芝居Ⅱ

平成22年07月06日(火)

 友人と休暇を取って新潟の福祉施設の視察に出かけたときのことでした。

 雪に閉ざされた平日の旅館には、宿泊客といっても友人と私の二人きりでしたが、

「朝食のご用意ができました」

 きちんと紫の和服を着たスタイルのいい仲居さんは、私たちを大広間に案内してくれました。だだっ広い畳の部屋の片隅に並べられた膳の前に座って、私たちは黙々と箸を運びました。仲居さんは、おひつの傍でまっすぐに背を伸ばしていました。ちらりと盗み見ると、眼鏡のレンズ越しに、彼女もちらりとこちらに視線を向けました。表情は動きませんが、プロとして客のわずかな動きにも気を配っているのです。和服よりもスーツを着せて、社長秘書でもさせたいような仲居さんに、

「すみません、お代わりいいですか?」

 友人が茶碗を差し出したとき、例によって悪い癖が出ました。

「何だ、お前、お代わりするのか、珍しいな」

 私の台詞が台本のない芝居の始まりでした。

「こうやって給仕してもらうと、つい思い出しちまってな」

「おふくろさんか?」

「…」

「施設ではお代わりはできなかったのか?」

「当番がどんぶりに盛りつけたら、それっきりだ」

「おふくろさんが亡くなったのは確かお前が…」

「小学校二年生のときだよ。今日みたいに雪が降る寒い日だった。授業中に先生からすぐに病院に行きなさいと言われて駆けつけると、おふくろの顔に白い布がかけられてた」

「辛かったな」

「怒ったようにじいっと黙っているおやじが、何だか別人みたいだった」

「それで、おやじさん一人じゃお前を育てられなくて、おふくろさんの実家に預けたんだ」

「だけどお前、預けられた先は、友達はいないし、田舎の言葉はわかんないし、おれ、帰りたくて帰りたくて、何度も家出しては連れ戻された」

「で、結局、養護施設ってわけだ」

「家族なんて夢みたいなもんだぞ。おふくろが死んだだけで、あんなに仲の良かった家族が消えちまった」

「…」

「お代わり!って勢いよく茶碗を突き出すと、おふくろが嬉しそうに笑ってな、よそってくれる白いご飯からは湯気が立っていた…。色々なことがあったはずなのに、おふくろの思い出っていうと白いご飯なんだよ」

「で、福祉施設で育ったお前が、今こうやって福祉施設で働いてる。不思議なもんだよな」

「ああ。不思議なもんだ」

 とそのとき、仲居さんの姿勢がにわかに崩れ、たもとからハンカチを取り出すと、わずかに眼鏡を持ち上げた隙間から目頭を押さえました。

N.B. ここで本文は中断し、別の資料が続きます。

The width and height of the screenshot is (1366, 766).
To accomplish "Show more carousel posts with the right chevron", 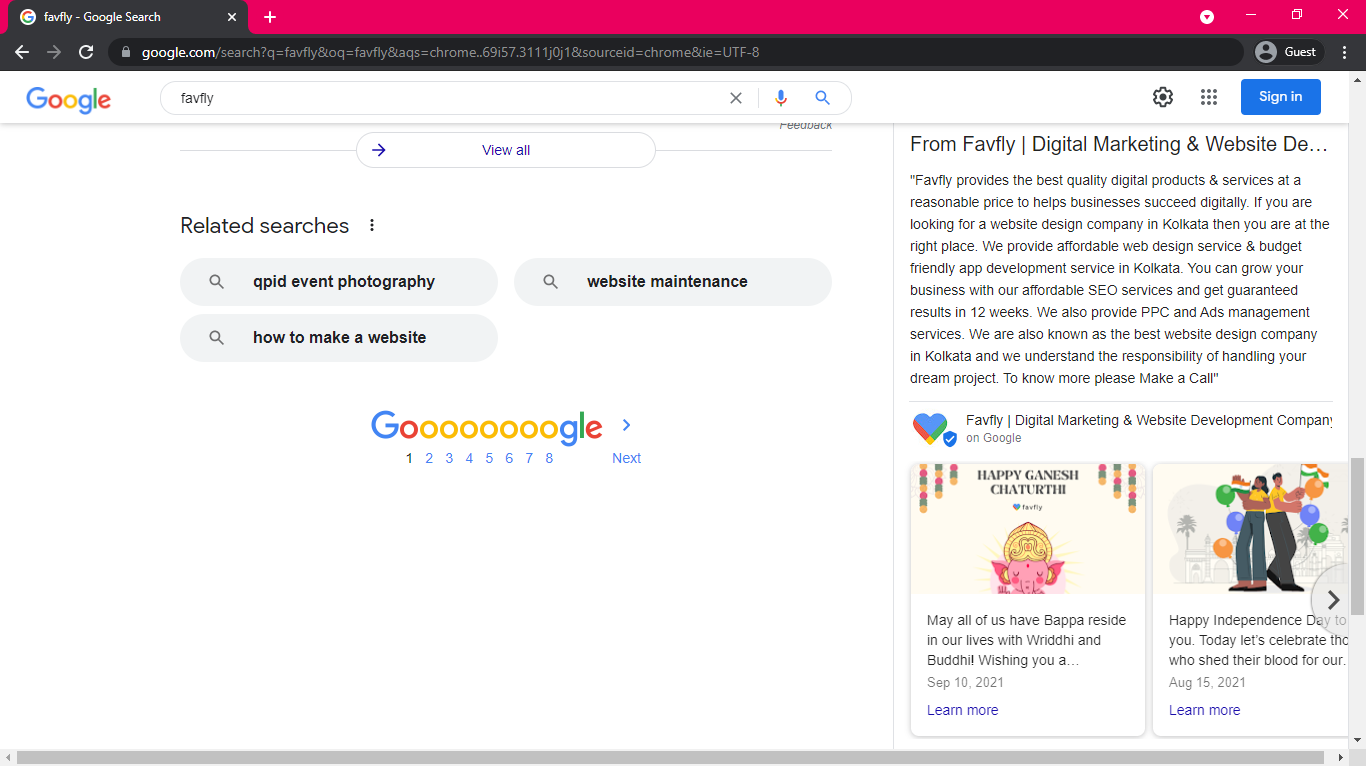I will click(1332, 600).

「嘘ですよ嘘、おれたちよくこんなことして遊ぶんです。こいつのおふくろは元気でピンピンしてますよ」

 とはまさか言えないで、私たちは芝居を続けたまま旅館を立ちました。

 タクシーの中から振り返ると、雪の旅館の玄関に立って、紫の和服の仲居さんが深々と頭を下げていました。